What is interesting is that every single sector and industry is positive performance wise from that day to today. Regional banks are up over 23%, followed by 19.9% from Clean Energy and around 15.85% for MLPs. This performance is very odd and sends a fairly mixed message overall.

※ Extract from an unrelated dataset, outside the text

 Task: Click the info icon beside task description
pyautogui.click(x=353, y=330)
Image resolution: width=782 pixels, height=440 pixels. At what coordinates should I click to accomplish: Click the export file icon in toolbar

By now, almost everyone who follows the market has heard about the statistic that the market's performance 3-months leading up to the election is a fairly accurate predictor as to who wins. Positive performance typically indicates the incumbent party (Trump) wins while negative performance indicates the challenger wins (Biden). Let's see what that signal is telling us as of Friday's close?

In [122]:
three_month_rule_performance = (all_data.loc['2020-10-23']-all_data.loc['2020-08-05'])/all_data.loc['2020-08-05']

In [123]:
three_month_rule_performance = three_month_rule_performance.sort_values().to_frame()

In [124]:
three_month_rule_performance['name'] = three_month_rule_performance.index.to_series().map(names_key)

In [125]:
three_month_rule_performance.columns = ['three_months_to_election_performance', 'name']

In [126]:
three_month_rule_performance

Unnamed: 0,three_months_to_election_performance,name
OIH,-0.255269,oil_services
XLE,-0.17428,energy
XOP,-0.161826,oil_and_gas_ep
GDX,-0.128228,gold_miners
AMLP,-0.06677,mlp
Trump,-0.02381,trump_odds
IBB,-0.005279,biotech
XLRE,-0.002495,real_estate
VNQ,-0.001599,reits
XLV,0.015165,health_care


As of Friday 10/23/2020 the S&P 500 was a little over 4.5% positive from the beginning of 3 months to the election (8/5/2020). However, as I am writing this, the S&P 500 is down a little over 2%, which is about halfway to 0% performance. If you believe the betting odds and think Biden is going to win, and also believe in the 3-month rule, then you should expected a greater than 2.5% loss for the S&P 500 over the next week and a half!

If you believe the odds are worthless, but still believe in the 3-month rule, depending on who you believe will win, the market could be flat (Trump win), go down (Biden win), or go up a lot (Everyone wins)!